What's wrong with the picture?

EDIT: The pictures for this are much more ripe for making fun of. Including how the waistband isn't covered. Tsk, tsk.


----------



## Youthful Repp-robate (Sep 26, 2011)

Are we looking at the same picture? Sorry this is obnoxiously large, but this is ridiculous. The vest seems nice, though.


----------



## Titus_A (Jun 23, 2010)

wfhoehn said:


> I ordered one recently and had to send it back because of the sizing. Though I felt that it was very attractive, it was way too short. My trousers have a fair rise, but I couldn't raise them high enough to get rid of the gap between them and the vest. I'm 6' tall. If you are shorter, this vest is probably a good option.


That must be it: at 5' 9" I can get away with a thing or two.


----------



## Titus_A (Jun 23, 2010)

Jovan said:


> EDIT: The pictures for this are much more ripe for making fun of. Including how the waistband isn't covered. Tsk, tsk.


Damnit, Jim, I'm a doctor, not a haberdasher. I can't just change the mannequin's shirt in between each shot.


----------



## Jovan (Mar 7, 2006)

Titus_A said:


> Damnit, Jim, I'm a doctor, not a haberdasher. I can't just change the mannequin's shirt in between each shot.


Must be the same excuse the Hickey Freeman and Brooks Brothers photographer came up with when they pictured their models in tail coats... with a black tie, pleated shirt, and cummerbund.


----------



## TJay (Dec 31, 2013)

The u-shaped vest in the original post can be ordered from Ede & Ravenscroft.


----------

---*---

What the task asks:
From the vest discussion thread above, reproduce verbatim the passage that begins at the words "Must be the" and stops after the words "shirt, and cummerbund.".

Stored data:
---*---

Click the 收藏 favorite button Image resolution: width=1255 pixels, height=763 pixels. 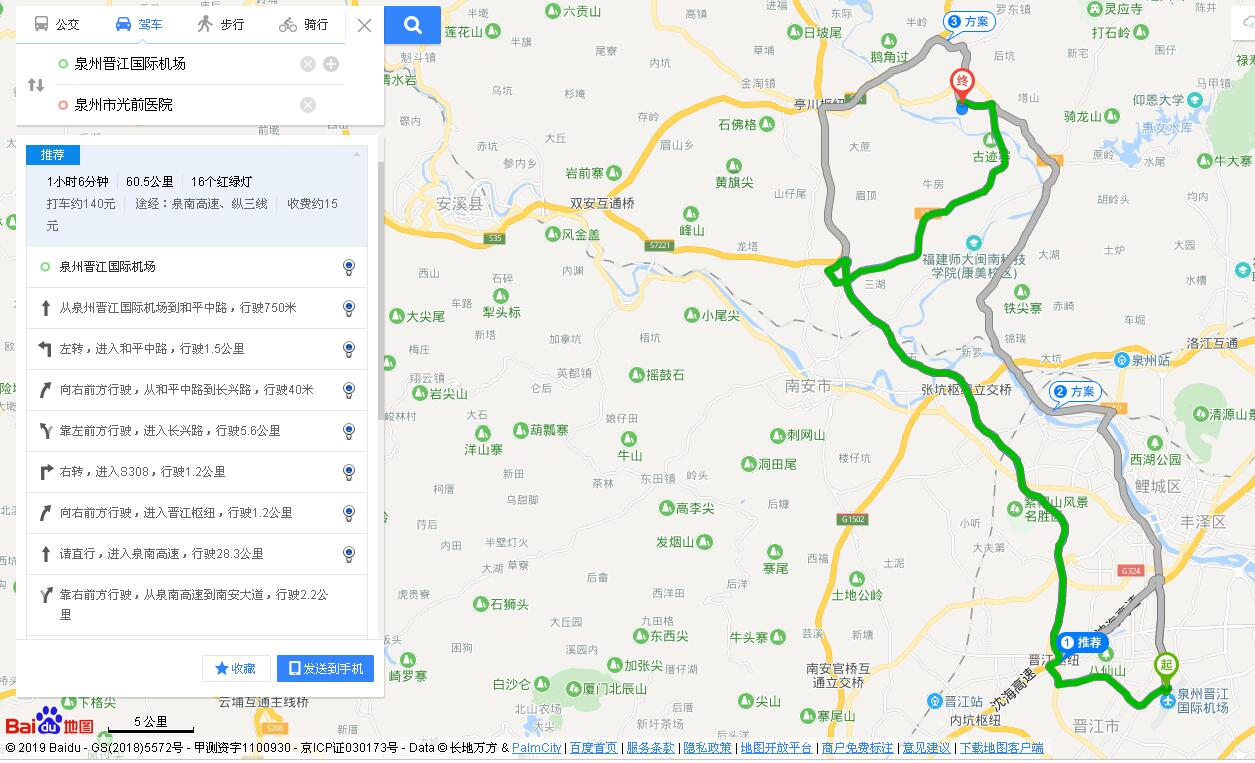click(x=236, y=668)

---*---

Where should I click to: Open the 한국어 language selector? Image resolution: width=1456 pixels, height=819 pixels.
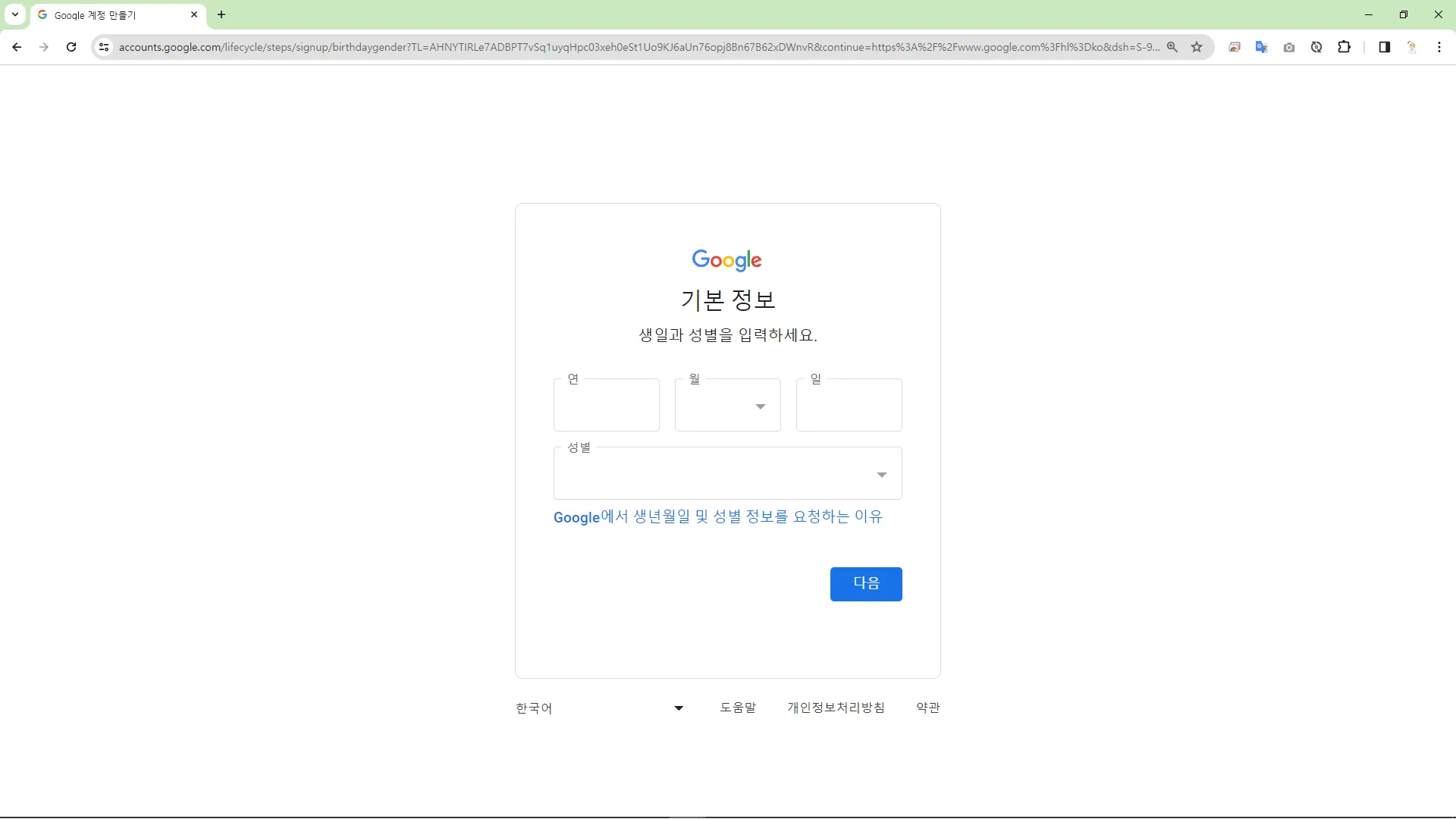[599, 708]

---*---

Answer for this exercise:
Must be the same excuse the Hickey Freeman and Brooks Brothers photographer came up with when they pictured their models in tail coats... with a black tie, pleated shirt, and cummerbund.